Wikipedia:Bots/Requests for approval/KiranBOT 12

KiranBOT 12

New to bots on Wikipedia? Read these primers!

Approval process – How this discussion works
Overview/Policy – What bots are/What they can (or can't) do
Dictionary – Explains bot-related jargon

Operator: Usernamekiran (talk · contribs · SUL · edit count · logs · page moves · block log · rights log · ANI search)

Time filed: 15:59, Tuesday, September 24, 2024 (UTC)

Function overview: update Accelerated Mobile Pages/AMP links to normal links

Automatic, Supervised, or Manual: automatic

Programming language(s): pywikibot

Source code available: github repo

Links to relevant discussions (where appropriate): requested at BOTREQ around 1.5 years ago: Wikipedia:Bot requests/Archive 84#Accelerated Mobile Pages link eradicator needed, and village pump: Wikipedia:Village_pump_(technical)/Archive_202#Accelerated_Mobile_Pages_links, recently requested at BOTREQ a few days ago: special:permalink/1247505851.

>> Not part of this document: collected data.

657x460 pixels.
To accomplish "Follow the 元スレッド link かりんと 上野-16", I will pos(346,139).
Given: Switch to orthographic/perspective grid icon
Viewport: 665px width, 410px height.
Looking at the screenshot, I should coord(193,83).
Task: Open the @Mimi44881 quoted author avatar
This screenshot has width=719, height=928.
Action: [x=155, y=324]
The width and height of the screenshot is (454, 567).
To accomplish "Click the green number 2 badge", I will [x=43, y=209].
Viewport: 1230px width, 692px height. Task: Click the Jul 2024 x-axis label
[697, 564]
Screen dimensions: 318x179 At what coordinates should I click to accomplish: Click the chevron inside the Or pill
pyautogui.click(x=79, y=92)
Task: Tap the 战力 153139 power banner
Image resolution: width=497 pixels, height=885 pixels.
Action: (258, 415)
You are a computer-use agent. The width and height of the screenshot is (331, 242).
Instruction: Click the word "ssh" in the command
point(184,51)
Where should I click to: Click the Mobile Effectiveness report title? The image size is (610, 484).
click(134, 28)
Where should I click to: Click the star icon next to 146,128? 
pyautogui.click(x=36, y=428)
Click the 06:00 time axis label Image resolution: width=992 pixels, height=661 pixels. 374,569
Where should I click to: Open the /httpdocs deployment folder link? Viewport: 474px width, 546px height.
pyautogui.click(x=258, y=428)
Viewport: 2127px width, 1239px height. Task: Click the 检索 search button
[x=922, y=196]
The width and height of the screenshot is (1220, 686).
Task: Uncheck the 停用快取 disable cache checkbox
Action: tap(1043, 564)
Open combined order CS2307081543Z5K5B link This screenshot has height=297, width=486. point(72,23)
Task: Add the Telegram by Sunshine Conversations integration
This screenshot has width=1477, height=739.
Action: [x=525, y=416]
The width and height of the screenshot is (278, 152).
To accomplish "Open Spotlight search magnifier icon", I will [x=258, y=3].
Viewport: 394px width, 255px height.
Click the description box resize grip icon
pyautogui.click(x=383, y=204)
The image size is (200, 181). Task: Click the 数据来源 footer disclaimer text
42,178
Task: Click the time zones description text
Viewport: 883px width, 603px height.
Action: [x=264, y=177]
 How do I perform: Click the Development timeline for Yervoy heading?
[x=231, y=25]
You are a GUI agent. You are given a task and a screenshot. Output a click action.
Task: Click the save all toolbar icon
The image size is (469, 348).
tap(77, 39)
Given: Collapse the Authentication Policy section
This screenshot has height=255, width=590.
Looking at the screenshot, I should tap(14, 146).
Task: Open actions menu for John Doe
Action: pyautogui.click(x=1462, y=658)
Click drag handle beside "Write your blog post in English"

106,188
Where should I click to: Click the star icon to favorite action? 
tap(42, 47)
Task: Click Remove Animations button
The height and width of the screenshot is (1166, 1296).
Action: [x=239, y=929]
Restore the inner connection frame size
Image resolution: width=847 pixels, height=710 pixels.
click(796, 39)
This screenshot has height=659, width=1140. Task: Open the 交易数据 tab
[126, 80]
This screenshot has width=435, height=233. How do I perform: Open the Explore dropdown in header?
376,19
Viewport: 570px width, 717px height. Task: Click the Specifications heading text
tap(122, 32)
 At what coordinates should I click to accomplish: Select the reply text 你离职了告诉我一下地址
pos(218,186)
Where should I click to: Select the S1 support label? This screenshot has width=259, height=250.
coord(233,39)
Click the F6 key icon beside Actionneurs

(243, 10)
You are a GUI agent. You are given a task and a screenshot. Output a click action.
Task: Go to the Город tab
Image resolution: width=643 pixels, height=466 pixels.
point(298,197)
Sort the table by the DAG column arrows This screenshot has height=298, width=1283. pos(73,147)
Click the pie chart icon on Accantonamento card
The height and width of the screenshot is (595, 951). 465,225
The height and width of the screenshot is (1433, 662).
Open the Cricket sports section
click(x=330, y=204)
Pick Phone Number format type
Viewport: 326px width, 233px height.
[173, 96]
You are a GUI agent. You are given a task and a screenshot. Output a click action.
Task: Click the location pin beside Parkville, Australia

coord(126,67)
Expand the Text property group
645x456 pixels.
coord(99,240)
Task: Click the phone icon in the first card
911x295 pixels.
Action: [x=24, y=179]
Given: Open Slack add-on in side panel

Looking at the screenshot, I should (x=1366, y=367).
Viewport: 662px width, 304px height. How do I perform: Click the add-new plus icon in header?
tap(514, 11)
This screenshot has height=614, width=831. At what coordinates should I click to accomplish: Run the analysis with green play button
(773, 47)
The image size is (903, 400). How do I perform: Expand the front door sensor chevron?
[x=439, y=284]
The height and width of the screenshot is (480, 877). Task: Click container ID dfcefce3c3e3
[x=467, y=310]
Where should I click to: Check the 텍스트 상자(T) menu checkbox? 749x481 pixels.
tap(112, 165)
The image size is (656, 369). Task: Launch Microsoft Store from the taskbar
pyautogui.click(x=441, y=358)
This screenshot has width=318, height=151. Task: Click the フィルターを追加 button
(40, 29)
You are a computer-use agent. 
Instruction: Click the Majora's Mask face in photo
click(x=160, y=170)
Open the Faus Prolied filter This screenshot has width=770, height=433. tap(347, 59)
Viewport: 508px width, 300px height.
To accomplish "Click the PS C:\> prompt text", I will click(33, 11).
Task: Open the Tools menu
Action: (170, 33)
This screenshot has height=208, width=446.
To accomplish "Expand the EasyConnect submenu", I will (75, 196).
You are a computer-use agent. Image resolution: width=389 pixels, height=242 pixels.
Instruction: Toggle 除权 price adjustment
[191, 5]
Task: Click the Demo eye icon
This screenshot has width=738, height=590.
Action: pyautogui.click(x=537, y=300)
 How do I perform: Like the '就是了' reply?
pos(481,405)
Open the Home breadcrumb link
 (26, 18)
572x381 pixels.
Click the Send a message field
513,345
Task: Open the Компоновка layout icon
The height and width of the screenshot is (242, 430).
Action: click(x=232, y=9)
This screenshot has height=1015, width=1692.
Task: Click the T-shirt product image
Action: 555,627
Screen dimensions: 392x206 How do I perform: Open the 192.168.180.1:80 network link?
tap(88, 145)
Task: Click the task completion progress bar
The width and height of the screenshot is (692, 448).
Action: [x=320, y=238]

Edit period(s): either weekly or monthly

Requested edit rate: 1 edit per 50 seconds.

Estimated number of pages affected: around 8,000 for now, but the estimation is high, around thousands of pages. later as they come in.

Namespace(s): main/article

Exclusion compliant (Yes/No): yes (for now), if required, that can be changed later

Function details: with usage of extensive regex patters, the bot looks for AMP links. It avoids false matching with general "amp" words in the domains eg yamaha-amplifiers.com. After finding, and updating the a link, the bot checks if the new/updated link is working, if it gets a 200 response code, the bot updates the link in article. Otherwise, the bot adds that article title, and (non-updated) link to a log file (this can be saved to a log page as well). —usernamekiran (talk) 15:59, 24 September 2024 (UTC)[reply]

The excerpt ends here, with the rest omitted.